Guest Opinion: Time for a Cuban renaissance

Fidel Castro is one of the outsized figures of modern history. Even after his death, the charismatic Cuban dictator will endure as a global symbol of socialism and anti-Americanism and a hero to oppressed minorities around the world.
There are many perspectives with which to view his life and legacy. Two seem most relevant. The first is the immense gap between the deep respect that Castro enjoyed from pockets of the left and the savagery with which he governed. The second is the potential for a post-Castro Cuban renaissance.
Castro took power in a 1959 coup — one animated by nationalism, not Marxism — that ousted a dictatorial regime seen as a U.S. puppet. His government seized vast swaths of private property, including American oil refineries and hotels. After Cuba began providing free health care and public education, Castro was embraced by progressives the world round for offering a functioning alternative to capitalist nations they saw as dominated by avarice. And after the failed U.S.-backed Bay of Pigs invasion in 1961, Castro was celebrated in the Third World for having dealt imperialism a rare defeat.

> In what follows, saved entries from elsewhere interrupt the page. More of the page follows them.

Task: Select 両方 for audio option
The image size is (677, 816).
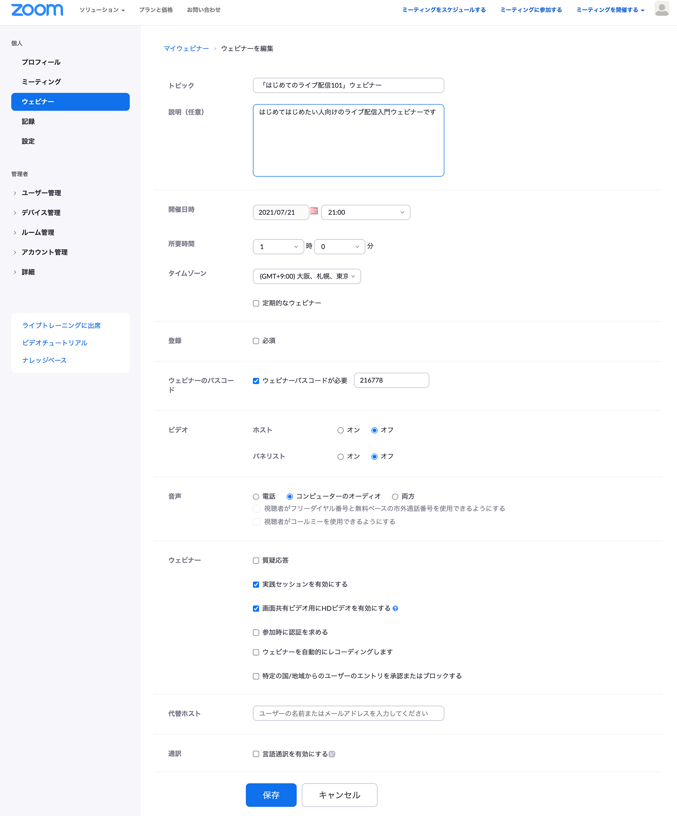Action: 395,496
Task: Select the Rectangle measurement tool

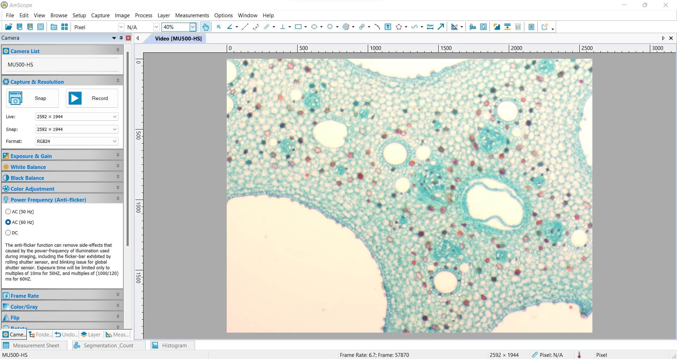Action: pos(299,27)
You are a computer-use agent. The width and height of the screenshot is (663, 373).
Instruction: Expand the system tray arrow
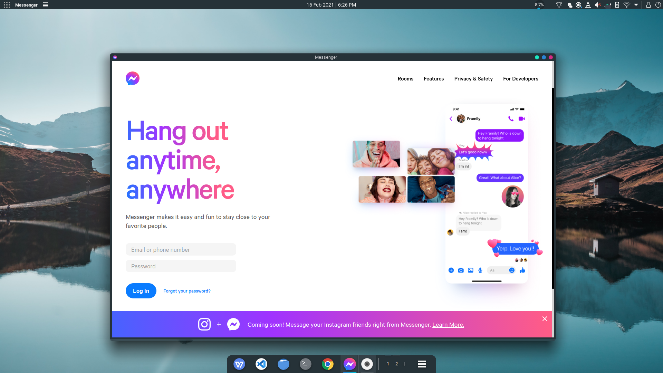[x=636, y=5]
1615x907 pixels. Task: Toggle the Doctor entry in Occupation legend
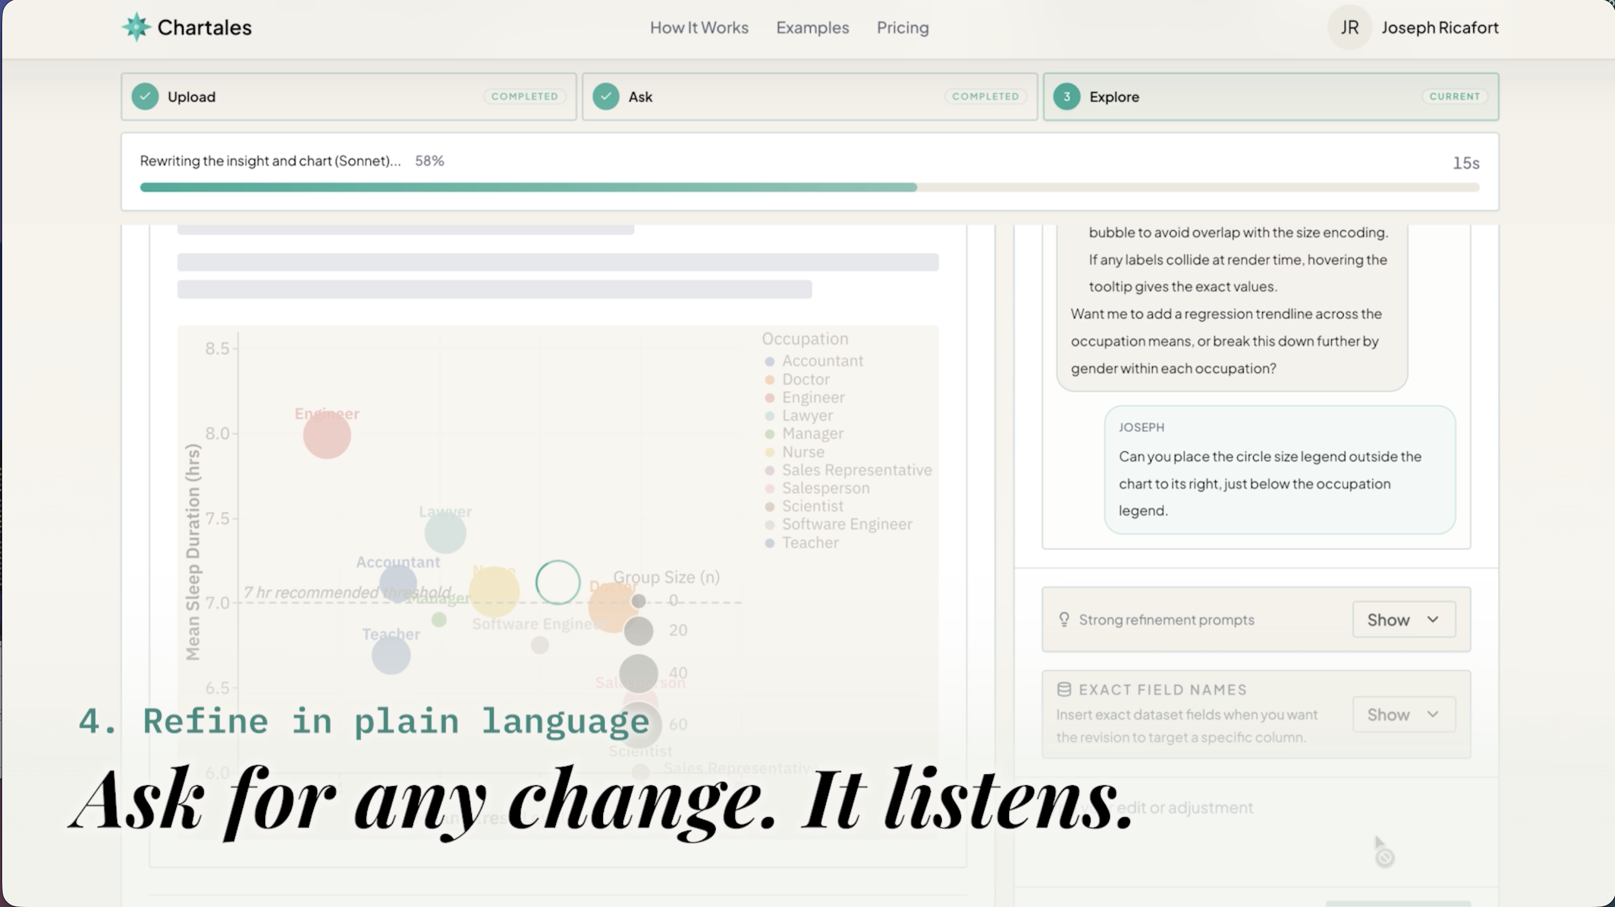805,379
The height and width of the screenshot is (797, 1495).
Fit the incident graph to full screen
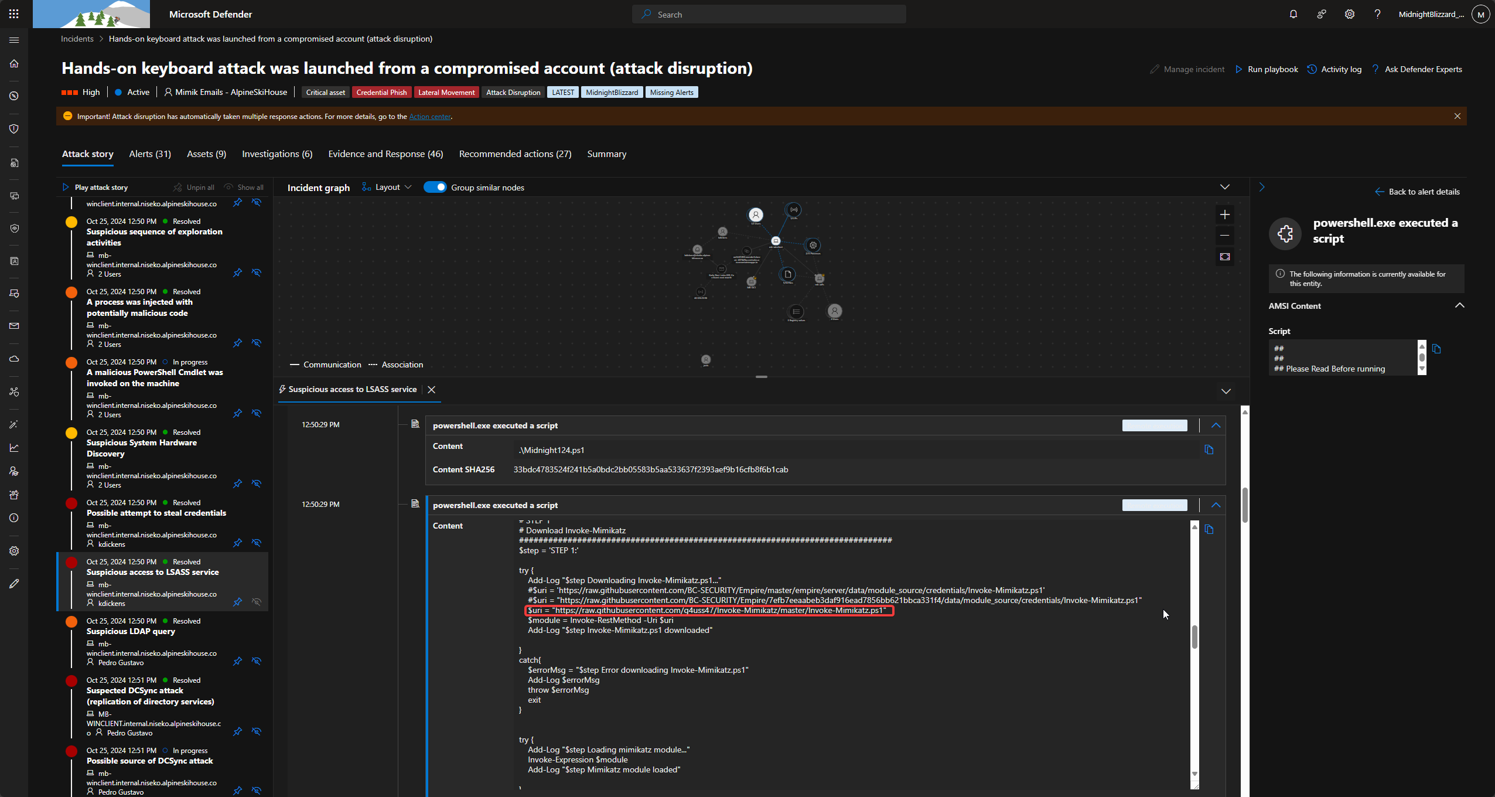pos(1224,257)

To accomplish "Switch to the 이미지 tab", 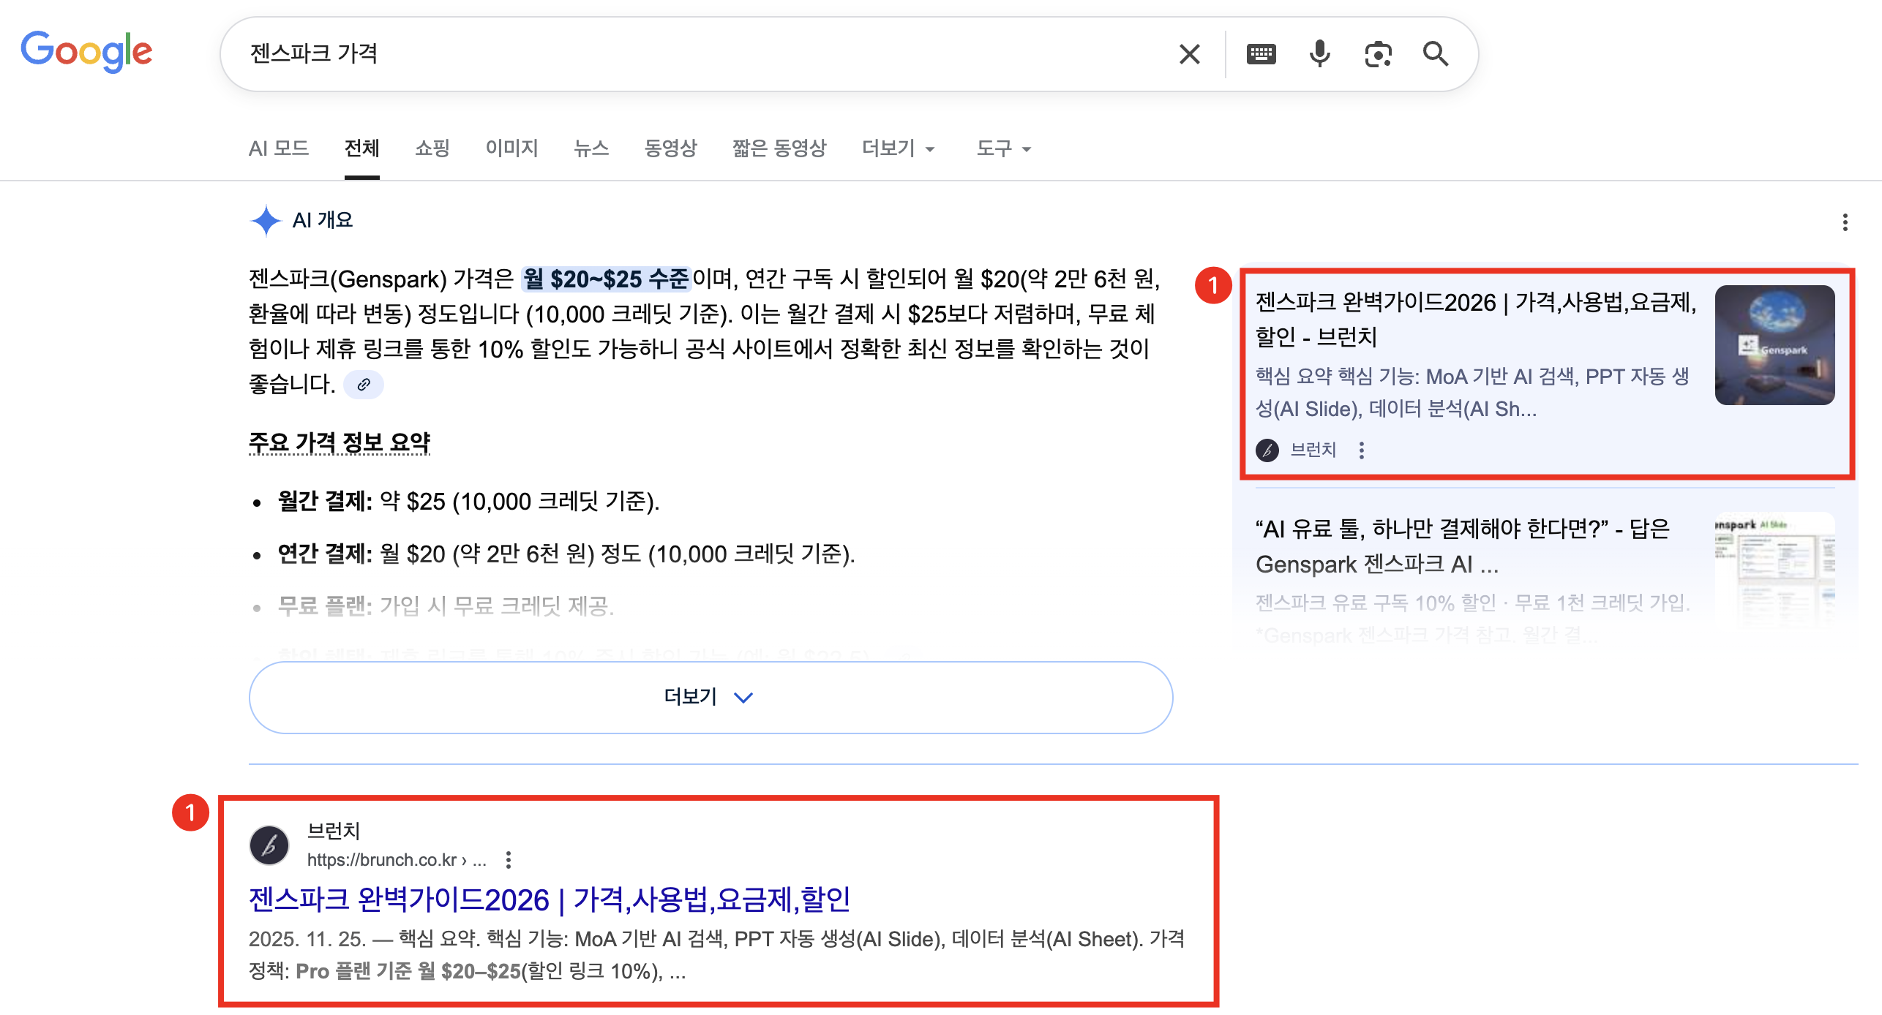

But back home, Castro quickly established that he was the oppressor, abandoning nationalism for a communism that revoked basic human rights. His dictatorship killed thousands of dissenters, imprisoned gay people and “enemies of the state,” and treated Cubans with HIV like pariahs. Castro created an impoverished nation that missed out on the late 20th-century growth that spawned large middle classes in many Latin American nations. And in a nation that is 62 percent black and mixed race, power was wielded almost entirely by Castro and other white Cubans of Spanish descent. No wonder hundreds of thousands of Cubans fled to Florida.
Castro’s devotion to communism was subsidized by the Soviet Union until its collapse in 1991 led the Cuban economy to contract by nearly 40 percent. This triggered unrest significant enough that Castro sought to spark the economy by promoting international tourism and semi-legalizing the U.S. dollar. After an ailing Castro turned control over to brother Raul in 2006, further limited moves opened up more of the economy. This process accelerated in 2015 when President Obama announced steps had been taken to normalize diplomatic relations, leading to his visit this March.
Now Raul Castro should begin a more sweeping political and economic modernization — we hope with the support of the United States. Instead of relying on such Caribbean basics as tourism, rum and sugar exports, Havana should think big. With its highly literate population and inexpensive labor and location just 90 miles from the U.S. mainland, Cuba could become a manufacturing hub.
President-elect Donald Trump is cool to Obama’s initiative and has indicated he may want a “better deal” from Havana. If he means a quicker acceptance of human rights by Cuban authorities, that’s tough to criticize. But the United States should focus more on encouragement than bullying in the short term. Fidel Castro’s death presents a giant opportunity for 11 million Cubans to enjoy better, freer, richer lives. Going forward, that should be the central goal of U.S.-Cuba relations.